What would a “win” look like for the occupation?
Again, that depends on whom you ask. As September 17 approached, the NYC General Assembly really saw its goal, again, not so much as to pass some piece of legislation or start a revolution as to build a new kind of movement. It wanted to foment similar, like-minded assemblies around the city and around the world, which would be a new basis for political organizing in this country, against the overwhelming influence of corporate money. That is starting to happen, as similar occupations are cropping up in dozens of other cities. Another big occupation has been in the making for months, slated to begin on October 6 at Freedom Plaza in Washington, DC, and the organizers of that have been visiting Liberty Plaza on and off, learning all they can from its successes and mistakes.
I’ve heard some people saying, when Liberty Plaza was swamped with TV news cameras, “We’ve already won!” Others think they’ve hardly begun. Both, in some sense, are true.
Are there cops all over the square? How bad has the police brutality been? If I came there, what are the risks?
The police presence is nonstop, and there have been some very scary encounters with them—which also gave occasion for tremendous acts of courage by protesters. The worst incident was last Saturday, of course, but there has been very little trouble since then. A large contingent of protesters has no intention of getting arrested, and almost nobody is interested in taking pointless risks or instigating violence against people or property. The more that ordinary people join the cause—together with celebrity visitors like Susan Sarandon, Cornel West and Michael Moore—the less likely the police will probably be to try to suppress it. As one sign along Broadway says, “Safety in Numbers! Join Us!”

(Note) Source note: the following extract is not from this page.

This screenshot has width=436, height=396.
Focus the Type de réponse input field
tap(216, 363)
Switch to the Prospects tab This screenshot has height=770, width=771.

Nonetheless, challenging the powers that be—and doing so impolitely, outside the bounds of a permit—is never going to be 100 percent safe. To the extent that this movement is effective, it will also carry risks. If you take part, it’s not a bad idea to keep the National Lawyers Guild’s phone number written on your arm, just in case.
If I can’t come to Wall Street, what else can I do?
A lot of people are already taking part in important ways from afar—this is the magic of decentralization. Online, you can watch the livestream, make donations, retweet on Twitter and encourage your friends to get interested. People with relevant skills have been volunteering to help maintain the movement’s websites and edit video—coordinating through IRC chat rooms and other social media. Soon, the formal discussions about demands will be happening online as well as in the plaza. Offline, you can join the numerous similar occupations that are starting up around the country or start your own.
Finally, you can always take the advice that has become one of the several mantras of the movement, expressed this way by one woman at Tuesday night’s General Assembly meeting: “Occupy your own heart,” she said, “not with fear but with love.”